Woodney Turenne

No. 29
- Position: Cornerback

Personal information
- Born: January 25, 1987 (age 38) Ft. Lauderdale, Florida, U.S.
- Height: 6 ft 0 in (1.83 m)
- Weight: 184 lb (83 kg)

Career information
- College: Louisville
- NFL draft: 2009: undrafted

Career history
- Chicago Bears (2009); New York Giants (2010–2011)*; Hamilton Tiger-Cats (2011); Saskatchewan Roughriders (2012–2014);
- * Offseason and/or practice squad member only

Awards and highlights
- Grey Cup champion (2013);
- Stats at Pro Football Reference
- Stats at CFL.ca (archive)

= Woodny Turenne =

American gridiron football player (born 1987)

Woodny Turenne (born January 25, 1987) is an American former professional football cornerback.
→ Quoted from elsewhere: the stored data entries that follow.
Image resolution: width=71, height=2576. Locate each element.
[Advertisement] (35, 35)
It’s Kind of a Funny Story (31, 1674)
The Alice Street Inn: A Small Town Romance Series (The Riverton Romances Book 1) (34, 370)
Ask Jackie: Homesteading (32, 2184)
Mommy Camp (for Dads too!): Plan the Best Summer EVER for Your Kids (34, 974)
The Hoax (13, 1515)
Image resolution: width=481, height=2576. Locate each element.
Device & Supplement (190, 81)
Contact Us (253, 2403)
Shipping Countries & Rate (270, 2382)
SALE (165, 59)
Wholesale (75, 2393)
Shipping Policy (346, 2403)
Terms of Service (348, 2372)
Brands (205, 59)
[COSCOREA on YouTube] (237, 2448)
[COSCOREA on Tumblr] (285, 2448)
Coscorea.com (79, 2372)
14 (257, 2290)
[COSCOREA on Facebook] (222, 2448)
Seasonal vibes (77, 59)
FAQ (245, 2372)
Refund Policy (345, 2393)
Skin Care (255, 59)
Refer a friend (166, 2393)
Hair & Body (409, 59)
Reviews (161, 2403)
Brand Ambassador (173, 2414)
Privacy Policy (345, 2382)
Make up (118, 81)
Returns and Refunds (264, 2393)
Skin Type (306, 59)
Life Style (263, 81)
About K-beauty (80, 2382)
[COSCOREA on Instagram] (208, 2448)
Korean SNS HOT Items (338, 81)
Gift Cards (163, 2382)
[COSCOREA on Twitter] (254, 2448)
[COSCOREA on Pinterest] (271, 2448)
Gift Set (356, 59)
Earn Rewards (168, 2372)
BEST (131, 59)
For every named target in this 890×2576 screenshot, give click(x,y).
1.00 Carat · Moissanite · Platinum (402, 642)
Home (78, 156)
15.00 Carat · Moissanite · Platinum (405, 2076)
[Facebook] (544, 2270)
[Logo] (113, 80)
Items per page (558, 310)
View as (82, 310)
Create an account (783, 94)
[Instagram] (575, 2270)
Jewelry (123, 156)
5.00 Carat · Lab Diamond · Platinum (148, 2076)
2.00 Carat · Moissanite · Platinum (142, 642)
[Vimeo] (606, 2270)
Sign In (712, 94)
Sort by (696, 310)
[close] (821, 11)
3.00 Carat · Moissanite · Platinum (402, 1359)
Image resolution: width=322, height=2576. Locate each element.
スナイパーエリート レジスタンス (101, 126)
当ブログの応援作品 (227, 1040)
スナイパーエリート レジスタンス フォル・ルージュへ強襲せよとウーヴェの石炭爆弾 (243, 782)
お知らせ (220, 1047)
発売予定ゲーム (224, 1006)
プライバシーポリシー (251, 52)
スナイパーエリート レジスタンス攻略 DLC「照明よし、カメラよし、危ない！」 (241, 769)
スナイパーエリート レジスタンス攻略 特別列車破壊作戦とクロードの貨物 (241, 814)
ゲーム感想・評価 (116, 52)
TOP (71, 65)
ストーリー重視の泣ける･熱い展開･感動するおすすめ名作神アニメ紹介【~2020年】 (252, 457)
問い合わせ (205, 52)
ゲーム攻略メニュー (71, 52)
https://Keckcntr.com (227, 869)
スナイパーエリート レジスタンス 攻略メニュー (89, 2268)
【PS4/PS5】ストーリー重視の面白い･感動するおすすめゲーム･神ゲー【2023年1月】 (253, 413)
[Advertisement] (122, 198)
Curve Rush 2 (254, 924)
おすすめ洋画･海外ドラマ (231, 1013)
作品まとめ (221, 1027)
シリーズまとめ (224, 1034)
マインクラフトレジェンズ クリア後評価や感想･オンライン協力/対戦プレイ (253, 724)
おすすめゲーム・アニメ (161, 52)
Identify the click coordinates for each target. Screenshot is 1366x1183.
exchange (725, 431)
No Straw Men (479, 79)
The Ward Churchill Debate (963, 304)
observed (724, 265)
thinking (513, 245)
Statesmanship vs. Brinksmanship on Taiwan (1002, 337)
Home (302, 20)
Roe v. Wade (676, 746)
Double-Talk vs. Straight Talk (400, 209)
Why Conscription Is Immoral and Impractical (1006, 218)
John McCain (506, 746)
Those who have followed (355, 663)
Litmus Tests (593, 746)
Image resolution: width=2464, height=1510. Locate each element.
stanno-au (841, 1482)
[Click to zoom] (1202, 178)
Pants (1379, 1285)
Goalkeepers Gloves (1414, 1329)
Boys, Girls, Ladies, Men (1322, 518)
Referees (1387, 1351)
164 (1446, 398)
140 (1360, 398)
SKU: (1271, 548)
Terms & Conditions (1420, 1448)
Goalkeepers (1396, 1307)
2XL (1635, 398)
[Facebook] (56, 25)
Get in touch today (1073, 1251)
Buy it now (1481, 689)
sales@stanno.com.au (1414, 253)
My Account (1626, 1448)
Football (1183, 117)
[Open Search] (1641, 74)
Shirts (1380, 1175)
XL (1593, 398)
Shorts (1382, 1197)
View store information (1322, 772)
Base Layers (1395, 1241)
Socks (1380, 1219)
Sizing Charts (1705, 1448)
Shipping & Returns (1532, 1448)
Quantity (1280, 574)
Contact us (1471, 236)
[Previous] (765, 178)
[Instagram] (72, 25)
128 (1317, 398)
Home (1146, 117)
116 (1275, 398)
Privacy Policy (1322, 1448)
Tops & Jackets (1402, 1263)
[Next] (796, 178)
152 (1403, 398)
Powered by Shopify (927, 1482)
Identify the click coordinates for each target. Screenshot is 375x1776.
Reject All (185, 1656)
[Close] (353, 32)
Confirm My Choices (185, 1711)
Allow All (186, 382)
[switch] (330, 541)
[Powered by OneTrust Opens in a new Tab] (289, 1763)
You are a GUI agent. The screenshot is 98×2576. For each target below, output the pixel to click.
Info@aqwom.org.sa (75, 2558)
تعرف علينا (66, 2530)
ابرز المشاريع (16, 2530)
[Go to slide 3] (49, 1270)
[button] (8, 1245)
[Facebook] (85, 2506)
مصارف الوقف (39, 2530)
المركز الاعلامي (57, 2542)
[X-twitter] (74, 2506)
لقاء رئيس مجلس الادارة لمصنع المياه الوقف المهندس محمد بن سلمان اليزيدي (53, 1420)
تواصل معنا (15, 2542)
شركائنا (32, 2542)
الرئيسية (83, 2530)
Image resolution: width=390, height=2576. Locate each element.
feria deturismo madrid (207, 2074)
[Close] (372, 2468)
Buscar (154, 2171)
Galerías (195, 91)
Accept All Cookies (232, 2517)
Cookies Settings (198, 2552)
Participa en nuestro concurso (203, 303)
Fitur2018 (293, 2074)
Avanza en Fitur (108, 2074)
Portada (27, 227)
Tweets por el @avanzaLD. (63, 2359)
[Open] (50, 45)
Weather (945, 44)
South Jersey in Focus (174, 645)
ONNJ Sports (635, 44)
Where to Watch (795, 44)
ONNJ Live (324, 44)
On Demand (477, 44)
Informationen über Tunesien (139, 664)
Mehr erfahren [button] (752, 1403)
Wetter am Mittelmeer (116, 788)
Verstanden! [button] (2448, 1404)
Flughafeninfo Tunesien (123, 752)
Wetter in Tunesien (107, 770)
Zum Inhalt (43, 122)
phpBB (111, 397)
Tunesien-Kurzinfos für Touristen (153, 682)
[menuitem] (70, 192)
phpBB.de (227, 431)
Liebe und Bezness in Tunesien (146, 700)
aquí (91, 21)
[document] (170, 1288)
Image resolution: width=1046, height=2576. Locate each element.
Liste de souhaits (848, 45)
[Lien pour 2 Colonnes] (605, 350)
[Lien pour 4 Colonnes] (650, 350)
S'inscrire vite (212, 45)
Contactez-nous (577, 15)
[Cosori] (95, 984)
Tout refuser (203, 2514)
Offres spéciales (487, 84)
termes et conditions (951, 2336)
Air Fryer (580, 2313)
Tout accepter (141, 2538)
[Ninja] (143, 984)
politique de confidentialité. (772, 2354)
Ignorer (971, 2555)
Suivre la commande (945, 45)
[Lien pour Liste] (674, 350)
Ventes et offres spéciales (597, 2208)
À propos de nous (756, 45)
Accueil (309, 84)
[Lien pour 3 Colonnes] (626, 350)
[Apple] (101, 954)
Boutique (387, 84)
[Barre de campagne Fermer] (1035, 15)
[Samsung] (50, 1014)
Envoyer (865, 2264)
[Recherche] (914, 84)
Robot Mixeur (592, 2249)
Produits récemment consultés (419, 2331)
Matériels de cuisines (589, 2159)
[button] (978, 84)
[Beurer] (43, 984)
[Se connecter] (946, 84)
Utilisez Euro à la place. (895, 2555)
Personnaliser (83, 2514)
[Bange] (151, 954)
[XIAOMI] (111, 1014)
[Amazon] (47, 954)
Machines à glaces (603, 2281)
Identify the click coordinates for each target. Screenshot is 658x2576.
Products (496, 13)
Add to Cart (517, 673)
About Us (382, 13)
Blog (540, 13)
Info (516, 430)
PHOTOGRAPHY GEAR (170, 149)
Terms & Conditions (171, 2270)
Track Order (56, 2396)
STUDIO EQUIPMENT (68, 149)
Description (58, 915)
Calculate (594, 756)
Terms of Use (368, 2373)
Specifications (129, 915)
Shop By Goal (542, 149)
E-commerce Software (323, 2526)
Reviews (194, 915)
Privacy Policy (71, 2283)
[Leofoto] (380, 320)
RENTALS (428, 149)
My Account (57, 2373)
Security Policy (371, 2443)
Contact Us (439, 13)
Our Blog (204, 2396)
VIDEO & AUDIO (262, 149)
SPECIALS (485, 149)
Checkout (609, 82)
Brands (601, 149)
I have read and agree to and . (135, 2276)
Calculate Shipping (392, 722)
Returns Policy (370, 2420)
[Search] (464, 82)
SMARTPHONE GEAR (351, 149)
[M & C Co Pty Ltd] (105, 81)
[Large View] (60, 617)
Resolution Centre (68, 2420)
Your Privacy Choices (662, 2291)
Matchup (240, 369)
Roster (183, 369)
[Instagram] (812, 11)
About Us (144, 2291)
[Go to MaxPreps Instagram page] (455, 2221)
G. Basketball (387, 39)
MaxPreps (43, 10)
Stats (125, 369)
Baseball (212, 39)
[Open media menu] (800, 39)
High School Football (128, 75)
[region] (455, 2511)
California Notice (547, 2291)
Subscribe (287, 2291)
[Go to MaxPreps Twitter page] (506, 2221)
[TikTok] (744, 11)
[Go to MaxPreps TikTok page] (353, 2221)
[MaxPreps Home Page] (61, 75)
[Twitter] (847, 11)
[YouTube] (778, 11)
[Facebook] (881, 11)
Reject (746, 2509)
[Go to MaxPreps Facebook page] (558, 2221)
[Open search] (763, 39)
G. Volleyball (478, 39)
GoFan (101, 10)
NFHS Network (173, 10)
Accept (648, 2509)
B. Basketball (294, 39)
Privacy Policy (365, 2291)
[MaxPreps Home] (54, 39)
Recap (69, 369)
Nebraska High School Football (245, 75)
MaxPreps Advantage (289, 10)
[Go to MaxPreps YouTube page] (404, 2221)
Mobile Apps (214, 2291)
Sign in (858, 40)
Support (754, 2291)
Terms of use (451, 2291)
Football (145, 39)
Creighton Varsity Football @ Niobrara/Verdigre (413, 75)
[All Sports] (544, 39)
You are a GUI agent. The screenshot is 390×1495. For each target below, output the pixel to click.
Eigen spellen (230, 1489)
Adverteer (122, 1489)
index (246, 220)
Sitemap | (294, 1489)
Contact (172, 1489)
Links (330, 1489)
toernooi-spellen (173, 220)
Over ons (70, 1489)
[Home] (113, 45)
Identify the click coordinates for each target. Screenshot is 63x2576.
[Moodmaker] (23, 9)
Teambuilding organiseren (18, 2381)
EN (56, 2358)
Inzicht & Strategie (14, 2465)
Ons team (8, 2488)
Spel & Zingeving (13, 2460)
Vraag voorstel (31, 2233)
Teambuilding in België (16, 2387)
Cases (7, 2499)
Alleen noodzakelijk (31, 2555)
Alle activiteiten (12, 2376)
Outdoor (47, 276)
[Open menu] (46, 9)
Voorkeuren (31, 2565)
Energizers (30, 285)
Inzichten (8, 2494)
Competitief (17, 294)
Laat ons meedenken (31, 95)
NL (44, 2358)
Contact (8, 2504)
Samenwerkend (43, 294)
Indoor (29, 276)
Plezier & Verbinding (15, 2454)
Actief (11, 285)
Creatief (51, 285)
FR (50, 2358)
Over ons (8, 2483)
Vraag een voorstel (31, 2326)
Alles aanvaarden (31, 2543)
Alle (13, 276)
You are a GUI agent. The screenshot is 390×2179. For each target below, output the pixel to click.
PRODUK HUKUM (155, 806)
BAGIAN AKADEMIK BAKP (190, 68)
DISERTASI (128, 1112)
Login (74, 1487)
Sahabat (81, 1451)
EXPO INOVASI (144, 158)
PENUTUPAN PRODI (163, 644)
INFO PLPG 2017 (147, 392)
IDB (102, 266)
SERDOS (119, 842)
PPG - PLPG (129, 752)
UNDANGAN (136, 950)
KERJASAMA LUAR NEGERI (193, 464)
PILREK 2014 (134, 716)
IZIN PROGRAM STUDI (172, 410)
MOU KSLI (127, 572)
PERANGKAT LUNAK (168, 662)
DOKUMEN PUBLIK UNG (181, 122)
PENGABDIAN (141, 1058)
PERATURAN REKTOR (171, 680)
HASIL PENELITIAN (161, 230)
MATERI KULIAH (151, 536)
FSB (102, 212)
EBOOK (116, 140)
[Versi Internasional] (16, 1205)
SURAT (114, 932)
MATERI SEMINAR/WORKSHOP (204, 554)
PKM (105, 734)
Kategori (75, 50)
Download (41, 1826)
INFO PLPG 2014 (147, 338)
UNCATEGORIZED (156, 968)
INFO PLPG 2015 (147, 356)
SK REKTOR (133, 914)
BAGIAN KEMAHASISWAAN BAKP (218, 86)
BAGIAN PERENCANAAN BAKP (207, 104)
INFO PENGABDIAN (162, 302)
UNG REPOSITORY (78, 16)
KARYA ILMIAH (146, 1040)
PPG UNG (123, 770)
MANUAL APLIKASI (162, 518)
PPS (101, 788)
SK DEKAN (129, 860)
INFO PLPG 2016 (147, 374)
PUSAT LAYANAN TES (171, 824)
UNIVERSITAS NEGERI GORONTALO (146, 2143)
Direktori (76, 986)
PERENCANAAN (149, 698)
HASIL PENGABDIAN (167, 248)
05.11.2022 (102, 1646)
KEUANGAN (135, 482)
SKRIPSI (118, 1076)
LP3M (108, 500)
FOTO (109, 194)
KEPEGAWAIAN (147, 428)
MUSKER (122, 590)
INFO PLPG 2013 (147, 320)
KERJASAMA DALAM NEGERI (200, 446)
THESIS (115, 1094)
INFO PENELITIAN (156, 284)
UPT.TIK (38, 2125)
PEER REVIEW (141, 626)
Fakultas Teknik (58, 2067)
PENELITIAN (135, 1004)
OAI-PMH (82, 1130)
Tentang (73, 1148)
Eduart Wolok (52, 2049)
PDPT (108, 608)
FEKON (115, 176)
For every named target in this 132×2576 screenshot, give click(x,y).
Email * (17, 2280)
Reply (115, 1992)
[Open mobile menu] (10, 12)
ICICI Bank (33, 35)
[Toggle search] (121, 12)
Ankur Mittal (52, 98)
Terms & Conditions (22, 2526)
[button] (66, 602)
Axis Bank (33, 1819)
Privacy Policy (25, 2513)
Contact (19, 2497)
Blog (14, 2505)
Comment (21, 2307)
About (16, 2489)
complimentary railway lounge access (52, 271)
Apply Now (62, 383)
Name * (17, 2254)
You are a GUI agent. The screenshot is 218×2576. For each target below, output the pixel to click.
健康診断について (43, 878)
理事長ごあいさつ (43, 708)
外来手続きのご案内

He was signed by the Chicago Bears as an undrafted free agent in 2009. He played college football at Louisville.

He was also a member of the New York Giants, Hamilton Tiger-Cats and Saskatchewan Roughriders.

==Professional career==

===Chicago Bears===
He was initially released by the Bears, but was signed to their practice squad on October 13, 2009.

===New York Giants===
Turenne was signed to the New York Giants' practice squad on November 24, 2010.

In 2011, he injured his calf during training camp and was waived/injured and later released with an injury settlement on August 23.

===Hamilton Tiger-Cats===
He was signed as a free agent by the Hamilton Tiger-Cats on September 27, 2011.

===Saskatchewan Roughriders===
He played for the Saskatchewan Roughriders from 2012 to 2014.